- **Action item**
Exactly as written, give again the line with "Instruction: Open the files folder menu" and all subsequent lines through the end of the records.

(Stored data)
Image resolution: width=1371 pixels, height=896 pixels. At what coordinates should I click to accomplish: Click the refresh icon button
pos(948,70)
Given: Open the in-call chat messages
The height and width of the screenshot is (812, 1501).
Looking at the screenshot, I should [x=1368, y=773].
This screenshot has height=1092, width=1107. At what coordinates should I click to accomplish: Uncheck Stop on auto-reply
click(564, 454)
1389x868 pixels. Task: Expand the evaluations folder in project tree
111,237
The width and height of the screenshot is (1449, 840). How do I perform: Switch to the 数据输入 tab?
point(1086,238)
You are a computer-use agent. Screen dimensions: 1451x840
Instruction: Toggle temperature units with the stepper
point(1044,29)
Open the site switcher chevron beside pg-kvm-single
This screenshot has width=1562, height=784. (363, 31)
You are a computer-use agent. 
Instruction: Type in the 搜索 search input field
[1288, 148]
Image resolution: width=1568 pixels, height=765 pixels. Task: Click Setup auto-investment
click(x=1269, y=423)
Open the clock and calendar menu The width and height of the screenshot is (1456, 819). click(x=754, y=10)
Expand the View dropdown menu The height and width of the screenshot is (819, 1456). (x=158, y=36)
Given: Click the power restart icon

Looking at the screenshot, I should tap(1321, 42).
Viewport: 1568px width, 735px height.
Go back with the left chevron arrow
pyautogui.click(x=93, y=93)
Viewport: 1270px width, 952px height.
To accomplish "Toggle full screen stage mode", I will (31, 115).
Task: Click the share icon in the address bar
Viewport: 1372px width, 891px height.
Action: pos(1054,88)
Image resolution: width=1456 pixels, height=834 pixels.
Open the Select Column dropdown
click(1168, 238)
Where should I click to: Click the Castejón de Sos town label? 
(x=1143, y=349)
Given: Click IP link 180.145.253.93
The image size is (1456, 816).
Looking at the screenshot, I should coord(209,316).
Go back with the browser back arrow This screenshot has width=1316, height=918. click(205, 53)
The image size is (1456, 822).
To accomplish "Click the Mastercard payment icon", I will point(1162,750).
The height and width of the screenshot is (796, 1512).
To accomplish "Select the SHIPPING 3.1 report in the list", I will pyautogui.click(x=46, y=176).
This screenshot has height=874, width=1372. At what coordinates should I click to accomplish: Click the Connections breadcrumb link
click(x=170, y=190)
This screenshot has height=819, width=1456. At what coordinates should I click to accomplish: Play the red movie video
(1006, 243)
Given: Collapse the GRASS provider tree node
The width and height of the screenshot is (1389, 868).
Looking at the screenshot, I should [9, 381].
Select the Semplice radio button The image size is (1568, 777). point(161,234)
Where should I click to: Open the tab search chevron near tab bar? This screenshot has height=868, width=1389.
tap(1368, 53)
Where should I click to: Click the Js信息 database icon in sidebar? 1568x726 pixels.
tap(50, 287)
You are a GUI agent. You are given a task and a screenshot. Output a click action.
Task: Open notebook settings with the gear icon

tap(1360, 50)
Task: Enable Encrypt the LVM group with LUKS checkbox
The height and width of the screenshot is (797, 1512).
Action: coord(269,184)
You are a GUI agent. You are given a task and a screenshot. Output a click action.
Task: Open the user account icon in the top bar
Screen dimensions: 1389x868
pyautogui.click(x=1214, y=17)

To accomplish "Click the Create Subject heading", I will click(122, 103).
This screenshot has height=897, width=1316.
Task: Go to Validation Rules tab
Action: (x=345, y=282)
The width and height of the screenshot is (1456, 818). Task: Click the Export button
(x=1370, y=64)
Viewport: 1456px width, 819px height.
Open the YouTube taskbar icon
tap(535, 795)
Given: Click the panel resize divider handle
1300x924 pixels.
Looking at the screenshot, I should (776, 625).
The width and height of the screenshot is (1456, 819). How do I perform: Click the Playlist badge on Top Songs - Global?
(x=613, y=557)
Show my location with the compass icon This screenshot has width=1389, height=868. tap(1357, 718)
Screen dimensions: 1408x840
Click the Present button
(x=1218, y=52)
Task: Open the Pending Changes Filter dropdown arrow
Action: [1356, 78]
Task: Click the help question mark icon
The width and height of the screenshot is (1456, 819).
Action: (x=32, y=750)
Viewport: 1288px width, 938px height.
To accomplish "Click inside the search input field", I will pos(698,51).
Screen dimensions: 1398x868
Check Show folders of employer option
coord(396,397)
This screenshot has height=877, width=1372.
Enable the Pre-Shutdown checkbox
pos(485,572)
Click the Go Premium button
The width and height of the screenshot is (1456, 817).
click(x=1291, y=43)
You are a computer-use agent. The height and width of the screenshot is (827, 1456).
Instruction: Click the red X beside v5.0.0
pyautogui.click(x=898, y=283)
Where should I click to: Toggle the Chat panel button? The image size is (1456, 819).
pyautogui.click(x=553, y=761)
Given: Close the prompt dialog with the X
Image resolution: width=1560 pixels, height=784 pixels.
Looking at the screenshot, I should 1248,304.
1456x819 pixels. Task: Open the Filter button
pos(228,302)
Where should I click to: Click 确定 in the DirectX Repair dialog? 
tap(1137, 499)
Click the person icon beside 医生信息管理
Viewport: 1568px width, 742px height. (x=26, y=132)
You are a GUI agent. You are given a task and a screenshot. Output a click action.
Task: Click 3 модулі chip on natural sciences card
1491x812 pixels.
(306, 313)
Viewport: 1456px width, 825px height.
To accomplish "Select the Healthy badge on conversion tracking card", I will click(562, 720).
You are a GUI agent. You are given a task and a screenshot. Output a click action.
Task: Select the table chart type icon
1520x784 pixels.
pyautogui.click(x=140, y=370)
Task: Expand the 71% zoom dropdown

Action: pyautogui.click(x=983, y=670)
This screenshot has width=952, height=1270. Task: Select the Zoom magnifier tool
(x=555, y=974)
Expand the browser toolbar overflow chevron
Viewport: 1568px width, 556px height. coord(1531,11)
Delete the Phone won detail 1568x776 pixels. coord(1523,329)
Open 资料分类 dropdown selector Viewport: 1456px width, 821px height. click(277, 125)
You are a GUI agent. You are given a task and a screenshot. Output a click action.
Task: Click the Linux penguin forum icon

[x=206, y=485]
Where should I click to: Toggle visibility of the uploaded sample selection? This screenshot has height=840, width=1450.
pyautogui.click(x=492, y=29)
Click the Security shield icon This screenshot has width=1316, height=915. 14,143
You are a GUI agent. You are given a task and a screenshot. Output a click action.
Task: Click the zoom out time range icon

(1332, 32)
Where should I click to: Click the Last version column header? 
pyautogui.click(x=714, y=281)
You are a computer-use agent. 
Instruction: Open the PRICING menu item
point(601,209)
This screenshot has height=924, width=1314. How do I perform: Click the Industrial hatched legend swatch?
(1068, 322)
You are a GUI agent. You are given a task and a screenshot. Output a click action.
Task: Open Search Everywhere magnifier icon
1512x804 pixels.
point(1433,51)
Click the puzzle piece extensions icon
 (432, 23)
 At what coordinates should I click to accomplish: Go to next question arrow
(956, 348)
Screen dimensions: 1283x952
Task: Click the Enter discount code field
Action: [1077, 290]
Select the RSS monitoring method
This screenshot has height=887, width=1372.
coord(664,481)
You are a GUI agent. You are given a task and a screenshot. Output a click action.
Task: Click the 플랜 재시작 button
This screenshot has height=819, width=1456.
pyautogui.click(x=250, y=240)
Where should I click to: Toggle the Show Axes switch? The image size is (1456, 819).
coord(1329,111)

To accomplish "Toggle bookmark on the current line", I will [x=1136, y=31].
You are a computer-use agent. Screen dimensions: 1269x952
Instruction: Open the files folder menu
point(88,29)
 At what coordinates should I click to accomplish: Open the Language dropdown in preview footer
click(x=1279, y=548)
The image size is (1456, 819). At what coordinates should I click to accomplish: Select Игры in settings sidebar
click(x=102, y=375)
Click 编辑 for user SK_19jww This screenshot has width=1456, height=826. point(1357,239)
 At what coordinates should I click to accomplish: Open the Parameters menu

- **Expected output**
Instruction: Open the files folder menu
point(88,29)
 At what coordinates should I click to accomplish: Open the Language dropdown in preview footer
click(x=1279, y=548)
The image size is (1456, 819). At what coordinates should I click to accomplish: Select Игры in settings sidebar
click(x=102, y=375)
Click 编辑 for user SK_19jww This screenshot has width=1456, height=826. point(1357,239)
 At what coordinates should I click to accomplish: Open the Parameters menu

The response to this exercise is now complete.